Closed tmcgowan closed 5 years ago
The header is attempted parsed as the type indicated by the header content, which for the header in question is assumed to be from SwissProt. But given that the altered header does not follow the proper rules of SwissProt headers the parsing breaks down.

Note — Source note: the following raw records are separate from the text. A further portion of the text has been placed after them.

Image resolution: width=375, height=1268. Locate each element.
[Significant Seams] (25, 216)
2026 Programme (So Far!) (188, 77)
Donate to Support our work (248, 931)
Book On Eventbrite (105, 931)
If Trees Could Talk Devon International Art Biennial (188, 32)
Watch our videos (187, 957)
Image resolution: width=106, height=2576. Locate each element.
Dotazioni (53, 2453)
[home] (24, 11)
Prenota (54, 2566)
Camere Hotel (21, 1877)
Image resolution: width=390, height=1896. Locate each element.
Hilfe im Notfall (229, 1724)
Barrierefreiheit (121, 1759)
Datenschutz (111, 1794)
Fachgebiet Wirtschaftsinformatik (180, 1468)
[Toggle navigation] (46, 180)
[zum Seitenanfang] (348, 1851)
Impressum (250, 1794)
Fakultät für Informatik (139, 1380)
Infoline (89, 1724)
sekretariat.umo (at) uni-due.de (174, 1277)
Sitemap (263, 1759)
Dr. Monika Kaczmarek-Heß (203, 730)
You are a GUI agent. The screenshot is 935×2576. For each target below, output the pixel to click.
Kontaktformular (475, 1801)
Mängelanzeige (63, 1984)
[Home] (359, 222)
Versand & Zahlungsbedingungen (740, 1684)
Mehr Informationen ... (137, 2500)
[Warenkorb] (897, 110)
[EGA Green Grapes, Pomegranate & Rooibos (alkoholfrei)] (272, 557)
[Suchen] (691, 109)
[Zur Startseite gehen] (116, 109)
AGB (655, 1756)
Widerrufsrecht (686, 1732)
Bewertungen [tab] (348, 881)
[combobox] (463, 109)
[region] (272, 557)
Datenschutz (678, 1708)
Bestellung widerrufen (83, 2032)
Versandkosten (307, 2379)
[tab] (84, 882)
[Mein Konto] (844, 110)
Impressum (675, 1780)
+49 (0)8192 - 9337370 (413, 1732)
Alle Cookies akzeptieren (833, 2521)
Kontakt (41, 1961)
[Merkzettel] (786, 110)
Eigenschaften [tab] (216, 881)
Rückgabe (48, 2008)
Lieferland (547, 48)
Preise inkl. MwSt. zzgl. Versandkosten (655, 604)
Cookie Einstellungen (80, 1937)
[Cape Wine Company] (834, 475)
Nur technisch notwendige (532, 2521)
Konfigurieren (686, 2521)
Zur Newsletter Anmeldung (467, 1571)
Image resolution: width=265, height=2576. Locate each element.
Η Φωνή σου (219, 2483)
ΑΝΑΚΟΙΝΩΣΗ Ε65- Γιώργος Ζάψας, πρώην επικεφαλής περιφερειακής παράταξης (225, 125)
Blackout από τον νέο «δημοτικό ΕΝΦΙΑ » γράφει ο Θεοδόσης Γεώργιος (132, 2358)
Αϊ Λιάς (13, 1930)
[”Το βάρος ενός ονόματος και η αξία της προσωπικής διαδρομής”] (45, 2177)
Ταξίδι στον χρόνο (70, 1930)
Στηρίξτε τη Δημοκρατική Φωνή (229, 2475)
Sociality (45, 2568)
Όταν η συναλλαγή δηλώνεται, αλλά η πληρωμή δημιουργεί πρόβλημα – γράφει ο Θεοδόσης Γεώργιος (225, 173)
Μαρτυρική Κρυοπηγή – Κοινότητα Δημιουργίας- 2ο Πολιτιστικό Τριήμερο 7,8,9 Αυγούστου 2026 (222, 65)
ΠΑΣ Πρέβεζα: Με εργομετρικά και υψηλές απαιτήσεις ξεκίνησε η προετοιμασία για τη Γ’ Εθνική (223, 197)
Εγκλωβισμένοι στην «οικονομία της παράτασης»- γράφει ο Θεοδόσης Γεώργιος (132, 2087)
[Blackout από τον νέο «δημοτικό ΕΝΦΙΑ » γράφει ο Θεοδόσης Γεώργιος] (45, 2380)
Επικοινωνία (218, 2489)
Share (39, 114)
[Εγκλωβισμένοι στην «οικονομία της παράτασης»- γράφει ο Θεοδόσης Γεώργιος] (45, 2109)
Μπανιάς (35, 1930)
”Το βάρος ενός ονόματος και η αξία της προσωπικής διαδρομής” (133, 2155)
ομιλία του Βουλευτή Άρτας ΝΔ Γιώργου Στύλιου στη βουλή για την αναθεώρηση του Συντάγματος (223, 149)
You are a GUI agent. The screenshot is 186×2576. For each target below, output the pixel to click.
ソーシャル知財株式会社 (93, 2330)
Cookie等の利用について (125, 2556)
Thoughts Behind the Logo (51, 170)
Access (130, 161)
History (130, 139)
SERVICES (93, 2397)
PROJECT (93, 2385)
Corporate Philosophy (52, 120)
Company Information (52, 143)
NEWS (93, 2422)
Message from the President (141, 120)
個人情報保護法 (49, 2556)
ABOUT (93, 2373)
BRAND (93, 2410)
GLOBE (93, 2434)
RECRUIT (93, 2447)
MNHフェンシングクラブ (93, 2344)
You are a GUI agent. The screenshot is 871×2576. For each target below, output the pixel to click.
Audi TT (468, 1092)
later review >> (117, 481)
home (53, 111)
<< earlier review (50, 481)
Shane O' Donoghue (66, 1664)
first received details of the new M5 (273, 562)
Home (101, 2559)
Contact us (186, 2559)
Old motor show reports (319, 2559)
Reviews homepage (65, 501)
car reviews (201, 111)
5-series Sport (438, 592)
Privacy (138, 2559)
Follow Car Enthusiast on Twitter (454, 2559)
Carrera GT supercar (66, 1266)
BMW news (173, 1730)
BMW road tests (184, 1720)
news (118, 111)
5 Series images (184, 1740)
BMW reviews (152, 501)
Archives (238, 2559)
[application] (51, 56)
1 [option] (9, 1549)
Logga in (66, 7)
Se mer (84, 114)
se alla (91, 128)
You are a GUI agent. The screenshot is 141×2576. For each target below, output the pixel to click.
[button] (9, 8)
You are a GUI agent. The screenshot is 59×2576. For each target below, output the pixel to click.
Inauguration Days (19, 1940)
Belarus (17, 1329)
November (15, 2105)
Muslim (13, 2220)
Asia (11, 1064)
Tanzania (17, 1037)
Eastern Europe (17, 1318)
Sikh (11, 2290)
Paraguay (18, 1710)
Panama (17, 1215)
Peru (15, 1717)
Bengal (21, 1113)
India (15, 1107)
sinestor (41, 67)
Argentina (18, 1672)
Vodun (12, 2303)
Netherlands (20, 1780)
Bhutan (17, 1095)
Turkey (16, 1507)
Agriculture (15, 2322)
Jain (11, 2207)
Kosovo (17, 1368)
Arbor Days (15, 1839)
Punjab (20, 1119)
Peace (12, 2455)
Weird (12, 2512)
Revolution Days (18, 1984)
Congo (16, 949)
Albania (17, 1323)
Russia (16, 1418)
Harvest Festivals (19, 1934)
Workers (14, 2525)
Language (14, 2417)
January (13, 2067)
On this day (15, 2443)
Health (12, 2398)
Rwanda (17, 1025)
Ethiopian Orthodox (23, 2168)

Therefore, when using custom headers, or when making changes to standard headers, we recommend using our non-standard header format instead: https://github.com/compomics/searchgui/wiki/DatabaseHelp#non-standard-fasta. This will ensure that custom headers are parsed correctly.
Thanks.
In SearchGUI, we have a user appending a source tag -- sihumi_ -- in their FASTA header line:
>sp|sihumi_Q8AAB1| GLMS_BACTN Glutamine--fructose-6-phosphate aminotransferase [isomerizing] OS=Bacteroides thetaiotaomicron (strain ATCC 29148 / DSM 2079 / NCTC 10582 / E50 / VPI-5482) GN=glmS PE=3 SV=2
The header is getting parsed at this point in com.compomics.util.protein.Header
LINE 711
At
result.iAccession = aFASTAHeader.substring(0, aFASTAHeader.indexOf("|")).trim();
the accession is parsed as 'sp' and this generates accession duplication error since there are multiple 'sp' accessions.The header line does not get caught where, I think, it should:
At the moment, I am having the user remove the
sihumi_
or replace the '_' with '-'. In each case, the header is processed at the final else. Still not in the 'sp' section.